Work instruction: Only some lines are wanted. Transcribe, exactly, the lines below from the line with "Buy Real YouTube Subscribers –" up to and including the line with "Invitation) (28, 825)".

(Data records Opens)

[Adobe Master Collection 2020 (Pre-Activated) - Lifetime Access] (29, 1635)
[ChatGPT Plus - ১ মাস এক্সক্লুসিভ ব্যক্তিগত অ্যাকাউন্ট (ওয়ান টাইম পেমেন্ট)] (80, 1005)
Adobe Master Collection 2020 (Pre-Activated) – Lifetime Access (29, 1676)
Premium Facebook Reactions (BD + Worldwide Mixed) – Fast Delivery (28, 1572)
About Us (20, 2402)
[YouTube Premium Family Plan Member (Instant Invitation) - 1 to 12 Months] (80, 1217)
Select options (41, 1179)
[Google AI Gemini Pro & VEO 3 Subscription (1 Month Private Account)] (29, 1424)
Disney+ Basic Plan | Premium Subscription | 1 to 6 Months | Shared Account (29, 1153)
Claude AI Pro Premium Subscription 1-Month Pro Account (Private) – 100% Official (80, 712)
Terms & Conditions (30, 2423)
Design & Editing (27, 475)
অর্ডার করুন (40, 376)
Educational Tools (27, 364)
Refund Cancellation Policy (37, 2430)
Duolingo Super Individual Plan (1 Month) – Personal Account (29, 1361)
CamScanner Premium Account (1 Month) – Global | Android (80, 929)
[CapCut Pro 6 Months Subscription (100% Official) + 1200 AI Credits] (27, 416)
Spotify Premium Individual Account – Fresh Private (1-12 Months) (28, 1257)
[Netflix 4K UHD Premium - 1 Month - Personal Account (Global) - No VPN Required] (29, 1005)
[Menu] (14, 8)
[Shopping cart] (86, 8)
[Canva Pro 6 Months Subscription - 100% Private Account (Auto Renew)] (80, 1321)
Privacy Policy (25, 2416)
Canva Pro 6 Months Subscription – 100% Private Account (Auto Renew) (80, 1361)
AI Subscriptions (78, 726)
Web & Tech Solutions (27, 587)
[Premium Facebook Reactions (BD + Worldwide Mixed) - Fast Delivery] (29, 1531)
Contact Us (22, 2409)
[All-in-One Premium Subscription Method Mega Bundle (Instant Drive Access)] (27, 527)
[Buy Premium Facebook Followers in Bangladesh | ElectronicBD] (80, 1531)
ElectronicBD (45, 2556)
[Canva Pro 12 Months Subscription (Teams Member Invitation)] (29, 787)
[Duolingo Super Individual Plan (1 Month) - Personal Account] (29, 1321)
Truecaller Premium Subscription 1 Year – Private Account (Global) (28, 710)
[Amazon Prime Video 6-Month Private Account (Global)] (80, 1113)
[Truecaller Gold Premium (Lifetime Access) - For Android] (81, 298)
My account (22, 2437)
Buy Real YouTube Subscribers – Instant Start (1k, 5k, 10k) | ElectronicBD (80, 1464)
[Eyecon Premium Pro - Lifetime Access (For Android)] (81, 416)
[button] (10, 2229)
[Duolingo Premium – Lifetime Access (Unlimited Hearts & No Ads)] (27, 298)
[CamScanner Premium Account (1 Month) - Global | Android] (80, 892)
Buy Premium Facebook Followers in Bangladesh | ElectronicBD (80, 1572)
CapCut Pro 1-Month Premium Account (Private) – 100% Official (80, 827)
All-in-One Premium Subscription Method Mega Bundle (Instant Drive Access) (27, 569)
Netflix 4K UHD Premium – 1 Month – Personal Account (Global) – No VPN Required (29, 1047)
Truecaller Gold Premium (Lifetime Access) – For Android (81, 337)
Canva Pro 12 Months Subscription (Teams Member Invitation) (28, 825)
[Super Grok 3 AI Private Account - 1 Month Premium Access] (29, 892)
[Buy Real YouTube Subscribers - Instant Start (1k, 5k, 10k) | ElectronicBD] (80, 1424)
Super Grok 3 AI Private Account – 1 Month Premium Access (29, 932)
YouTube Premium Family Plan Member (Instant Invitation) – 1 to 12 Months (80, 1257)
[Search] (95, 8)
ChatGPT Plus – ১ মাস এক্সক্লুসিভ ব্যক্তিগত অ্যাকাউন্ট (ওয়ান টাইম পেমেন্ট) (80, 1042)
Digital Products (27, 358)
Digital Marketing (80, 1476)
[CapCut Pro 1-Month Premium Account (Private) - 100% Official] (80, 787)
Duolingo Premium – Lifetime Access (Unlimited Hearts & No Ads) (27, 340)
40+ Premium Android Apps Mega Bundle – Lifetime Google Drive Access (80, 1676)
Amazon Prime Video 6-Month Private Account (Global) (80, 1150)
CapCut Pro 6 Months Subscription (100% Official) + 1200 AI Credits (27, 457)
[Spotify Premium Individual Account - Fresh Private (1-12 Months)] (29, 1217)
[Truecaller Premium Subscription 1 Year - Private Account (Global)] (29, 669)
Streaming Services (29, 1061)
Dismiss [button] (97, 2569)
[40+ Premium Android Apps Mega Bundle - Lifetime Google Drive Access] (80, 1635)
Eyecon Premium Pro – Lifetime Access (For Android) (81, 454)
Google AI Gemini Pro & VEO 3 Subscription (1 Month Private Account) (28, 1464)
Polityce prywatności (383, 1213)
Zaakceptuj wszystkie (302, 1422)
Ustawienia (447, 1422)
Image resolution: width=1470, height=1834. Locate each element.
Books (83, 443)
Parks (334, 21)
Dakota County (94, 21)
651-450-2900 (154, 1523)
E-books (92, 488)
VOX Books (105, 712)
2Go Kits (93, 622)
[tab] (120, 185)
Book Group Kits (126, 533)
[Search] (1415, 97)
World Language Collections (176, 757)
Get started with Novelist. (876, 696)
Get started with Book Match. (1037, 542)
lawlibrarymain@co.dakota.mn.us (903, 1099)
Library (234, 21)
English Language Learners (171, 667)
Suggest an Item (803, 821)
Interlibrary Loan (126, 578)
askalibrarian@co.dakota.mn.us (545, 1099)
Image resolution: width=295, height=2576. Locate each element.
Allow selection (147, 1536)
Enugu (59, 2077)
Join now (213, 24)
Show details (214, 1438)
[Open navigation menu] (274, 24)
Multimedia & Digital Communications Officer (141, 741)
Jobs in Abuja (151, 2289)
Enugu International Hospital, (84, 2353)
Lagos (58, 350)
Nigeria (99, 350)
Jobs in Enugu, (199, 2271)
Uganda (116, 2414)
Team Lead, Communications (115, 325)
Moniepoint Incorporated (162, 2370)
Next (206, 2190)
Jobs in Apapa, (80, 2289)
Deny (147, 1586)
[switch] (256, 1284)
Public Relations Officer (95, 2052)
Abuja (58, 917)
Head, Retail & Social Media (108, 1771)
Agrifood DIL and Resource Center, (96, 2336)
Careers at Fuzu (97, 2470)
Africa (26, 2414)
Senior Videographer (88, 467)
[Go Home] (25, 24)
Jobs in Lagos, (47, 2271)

(Data records Closes)

Solution below:
Buy Real YouTube Subscribers – Instant Start (1k, 5k, 10k) | ElectronicBD (80, 1464)
[Eyecon Premium Pro - Lifetime Access (For Android)] (81, 416)
[button] (10, 2229)
[Duolingo Premium – Lifetime Access (Unlimited Hearts & No Ads)] (27, 298)
[CamScanner Premium Account (1 Month) - Global | Android] (80, 892)
Buy Premium Facebook Followers in Bangladesh | ElectronicBD (80, 1572)
CapCut Pro 1-Month Premium Account (Private) – 100% Official (80, 827)
All-in-One Premium Subscription Method Mega Bundle (Instant Drive Access) (27, 569)
Netflix 4K UHD Premium – 1 Month – Personal Account (Global) – No VPN Required (29, 1047)
Truecaller Gold Premium (Lifetime Access) – For Android (81, 337)
Canva Pro 12 Months Subscription (Teams Member Invitation) (28, 825)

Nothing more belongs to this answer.